* _EXERCISE REQUIREMENTS_:
1. From the passage on P0 immunoblotting, copy the words from "To determine whether" up to and including "leupeptin (1 µg/ml).".
2. According to the passage on P0 immunoblotting, what was the size of the protein band that each of the seven MAbs reacted with in total P. falciparum protein extract?

* _PAGE EXTRACT_:
==============================

To determine whether the MAbs cross-reacted with HuP0, immunoblotting of protein extract from human lymphocytes was done. Human blood was collected with the anticoagulant EDTA, and the lymphocytes were separated by centrifugation at 600 x g for 15 min at 4°C on Histopaque 1077 density gradient (Sigma Diagnostics, Inc.). The buffy coat was used as the source of human lymphocytes. Crude protein extract was obtained by sonication of the lymphocytes in PBS containing pepstatin (1 µg/ml) and leupeptin (1 µg/ml).

Immunoblot analysis of each of the seven MAbs with total P. falciparum protein extract showed a single band of reactivity to the 38-kDa P0 protein. Figure 1, panel IIA, shows a representative sample of such an immunoblot using MAb 5B2F10. Most of the PfP0 protein was found in the soluble supernatant fraction, but there was approximately 10% residual activity in the particulate fraction as well (Fig. 1, panel IIA). This is consistent with the surface localization property of this protein (3). Total crude protein extract from P. berghei showed distinct cross-reactivity with each MAb (Fig. 1, panel IIB). Neither the T. gondii tachyzoites nor the human lymphocytes showed any reactivity with the pooled MAbs (Fig. 1, panels IIC and D). However, the same preparation reacted with standard marker antibodies, ensuring proper protein preparation and immunoscreening procedure. The murine malaria parasites P. berghei and Plasmodium yoelii P0 proteins and the other human malaria parasite Plasmodium vivax P0 protein show >86% identity and >94% similarity to PfP0 (www.PlasmoDB.org), and the P-peptide domain is identical for each of these parasites (Fig. 1). TgP0 protein is also very similar to PfP0 (20), and the polyclonal antibodies to PfP0 show cross-reactivity with the TgP0 protein extract (Fig. 1, panel IIC). However, the nonreactivity of the MAbs with TgP0 indicates that there are distinct conformational differences in the Plasmodium and Toxoplasma P0 proteins. The P-peptide sequence of TgP0 is quite distinct from that of PfP0 and is identical to the other unicellular protozoan parasites, such as Leishmania and Trypanosoma (Fig. 1).

==============================

* _Collected data items_:
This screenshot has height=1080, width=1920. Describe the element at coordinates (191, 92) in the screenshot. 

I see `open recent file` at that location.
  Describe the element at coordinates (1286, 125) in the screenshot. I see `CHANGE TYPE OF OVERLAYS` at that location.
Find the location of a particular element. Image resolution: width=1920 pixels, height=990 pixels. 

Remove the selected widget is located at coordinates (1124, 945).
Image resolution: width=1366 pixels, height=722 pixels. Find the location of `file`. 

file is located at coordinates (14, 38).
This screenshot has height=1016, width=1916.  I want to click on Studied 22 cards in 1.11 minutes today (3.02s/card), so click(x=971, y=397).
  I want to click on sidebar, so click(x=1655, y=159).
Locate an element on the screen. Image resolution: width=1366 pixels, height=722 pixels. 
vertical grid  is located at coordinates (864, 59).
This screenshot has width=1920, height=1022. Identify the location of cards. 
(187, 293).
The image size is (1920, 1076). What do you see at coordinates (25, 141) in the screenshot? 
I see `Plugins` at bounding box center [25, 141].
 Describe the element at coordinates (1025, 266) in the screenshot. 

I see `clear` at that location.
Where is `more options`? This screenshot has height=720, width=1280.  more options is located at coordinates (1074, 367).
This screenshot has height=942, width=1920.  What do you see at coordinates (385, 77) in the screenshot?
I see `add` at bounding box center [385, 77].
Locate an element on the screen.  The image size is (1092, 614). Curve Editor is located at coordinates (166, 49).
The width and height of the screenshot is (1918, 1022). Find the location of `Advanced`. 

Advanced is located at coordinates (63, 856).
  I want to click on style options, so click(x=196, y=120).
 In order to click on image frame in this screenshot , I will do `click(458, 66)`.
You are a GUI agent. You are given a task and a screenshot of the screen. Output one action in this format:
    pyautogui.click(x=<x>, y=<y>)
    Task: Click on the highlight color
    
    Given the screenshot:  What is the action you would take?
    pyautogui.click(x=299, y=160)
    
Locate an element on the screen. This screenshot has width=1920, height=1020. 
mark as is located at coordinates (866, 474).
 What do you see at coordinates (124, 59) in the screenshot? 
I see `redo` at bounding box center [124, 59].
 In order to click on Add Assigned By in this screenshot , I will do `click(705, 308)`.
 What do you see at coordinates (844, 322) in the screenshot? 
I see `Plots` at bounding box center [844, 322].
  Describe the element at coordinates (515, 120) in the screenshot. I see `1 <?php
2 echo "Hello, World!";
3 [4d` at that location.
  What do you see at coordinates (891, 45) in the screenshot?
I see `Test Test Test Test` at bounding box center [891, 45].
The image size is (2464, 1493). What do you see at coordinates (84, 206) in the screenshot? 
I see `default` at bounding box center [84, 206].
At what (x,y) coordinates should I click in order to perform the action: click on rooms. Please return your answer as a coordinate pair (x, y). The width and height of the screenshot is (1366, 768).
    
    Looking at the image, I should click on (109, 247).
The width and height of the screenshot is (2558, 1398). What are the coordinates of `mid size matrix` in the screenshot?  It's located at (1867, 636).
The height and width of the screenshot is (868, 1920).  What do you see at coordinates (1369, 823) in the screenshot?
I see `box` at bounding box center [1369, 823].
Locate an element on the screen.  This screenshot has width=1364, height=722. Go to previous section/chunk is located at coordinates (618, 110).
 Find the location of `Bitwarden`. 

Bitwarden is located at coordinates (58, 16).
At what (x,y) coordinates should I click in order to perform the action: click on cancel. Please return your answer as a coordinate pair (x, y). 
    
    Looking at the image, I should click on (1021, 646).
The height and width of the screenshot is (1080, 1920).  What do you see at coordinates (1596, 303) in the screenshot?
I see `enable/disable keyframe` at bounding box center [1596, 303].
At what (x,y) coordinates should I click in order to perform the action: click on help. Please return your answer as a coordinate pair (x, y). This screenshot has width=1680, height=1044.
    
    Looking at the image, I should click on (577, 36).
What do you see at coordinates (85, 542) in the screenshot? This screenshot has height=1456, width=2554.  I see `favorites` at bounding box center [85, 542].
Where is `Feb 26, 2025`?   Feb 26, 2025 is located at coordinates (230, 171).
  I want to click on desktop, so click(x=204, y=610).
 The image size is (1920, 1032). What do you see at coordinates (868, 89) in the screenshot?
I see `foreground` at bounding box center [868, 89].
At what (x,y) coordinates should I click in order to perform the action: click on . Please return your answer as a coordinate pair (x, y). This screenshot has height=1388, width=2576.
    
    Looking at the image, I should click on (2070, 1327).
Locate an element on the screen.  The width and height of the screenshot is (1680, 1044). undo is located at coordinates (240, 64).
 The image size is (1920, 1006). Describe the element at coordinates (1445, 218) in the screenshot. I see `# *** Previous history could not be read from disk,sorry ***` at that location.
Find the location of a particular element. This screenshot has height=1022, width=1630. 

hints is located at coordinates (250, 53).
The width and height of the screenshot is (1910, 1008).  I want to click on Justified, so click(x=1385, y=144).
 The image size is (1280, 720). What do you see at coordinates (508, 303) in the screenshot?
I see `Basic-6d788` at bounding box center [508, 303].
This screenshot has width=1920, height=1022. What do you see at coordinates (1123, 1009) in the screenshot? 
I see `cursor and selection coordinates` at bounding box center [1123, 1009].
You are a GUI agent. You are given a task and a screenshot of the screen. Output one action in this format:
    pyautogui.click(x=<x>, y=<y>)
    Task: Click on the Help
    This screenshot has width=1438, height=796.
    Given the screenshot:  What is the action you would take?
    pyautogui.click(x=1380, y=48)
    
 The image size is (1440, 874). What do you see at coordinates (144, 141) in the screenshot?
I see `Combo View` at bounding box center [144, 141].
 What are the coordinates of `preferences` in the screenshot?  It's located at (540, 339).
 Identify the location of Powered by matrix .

==============================

* _ANSWERS FOR THE TASKS_:
1.
To determine whether the MAbs cross-reacted with HuP0, immunoblotting of protein extract from human lymphocytes was done. Human blood was collected with the anticoagulant EDTA, and the lymphocytes were separated by centrifugation at 600 x g for 15 min at 4°C on Histopaque 1077 density gradient (Sigma Diagnostics, Inc.). The buffy coat was used as the source of human lymphocytes. Crude protein extract was obtained by sonication of the lymphocytes in PBS containing pepstatin (1 µg/ml) and leupeptin (1 µg/ml).

2. 38 kDa (the P0 protein).